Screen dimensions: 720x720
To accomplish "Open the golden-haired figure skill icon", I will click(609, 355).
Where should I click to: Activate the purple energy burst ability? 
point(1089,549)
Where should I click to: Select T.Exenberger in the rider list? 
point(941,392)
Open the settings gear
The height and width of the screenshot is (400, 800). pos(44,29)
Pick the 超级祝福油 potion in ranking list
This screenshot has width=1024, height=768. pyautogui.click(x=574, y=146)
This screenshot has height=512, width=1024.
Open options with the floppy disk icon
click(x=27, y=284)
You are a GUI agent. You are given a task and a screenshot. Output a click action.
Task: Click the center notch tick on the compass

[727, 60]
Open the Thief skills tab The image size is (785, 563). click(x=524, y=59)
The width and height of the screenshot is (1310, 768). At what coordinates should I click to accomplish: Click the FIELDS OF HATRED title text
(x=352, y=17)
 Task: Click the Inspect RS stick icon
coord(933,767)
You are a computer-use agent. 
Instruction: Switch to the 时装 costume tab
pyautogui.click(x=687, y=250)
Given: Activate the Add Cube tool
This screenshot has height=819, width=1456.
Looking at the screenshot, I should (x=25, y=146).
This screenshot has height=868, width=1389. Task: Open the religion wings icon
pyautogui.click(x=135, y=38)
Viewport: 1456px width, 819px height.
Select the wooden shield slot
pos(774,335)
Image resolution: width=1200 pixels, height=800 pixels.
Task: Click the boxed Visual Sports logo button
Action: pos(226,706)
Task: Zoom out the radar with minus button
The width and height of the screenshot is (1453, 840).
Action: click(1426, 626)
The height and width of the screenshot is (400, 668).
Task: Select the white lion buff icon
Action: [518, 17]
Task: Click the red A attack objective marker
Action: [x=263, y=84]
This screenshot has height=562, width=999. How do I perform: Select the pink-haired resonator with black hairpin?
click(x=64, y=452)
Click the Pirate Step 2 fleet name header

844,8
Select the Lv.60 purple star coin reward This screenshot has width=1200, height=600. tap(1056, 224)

⁂

Rewrite the items between the lines holding "You are a computer-use agent." and "Looking at the", inclusive, substituting "outfit" for "costume" and leaving everything else unchanged.

You are a computer-use agent. 
Instruction: Switch to the 时装 outfit tab
pyautogui.click(x=687, y=250)
Given: Activate the Add Cube tool
This screenshot has height=819, width=1456.
Looking at the screenshot, I should (x=25, y=146).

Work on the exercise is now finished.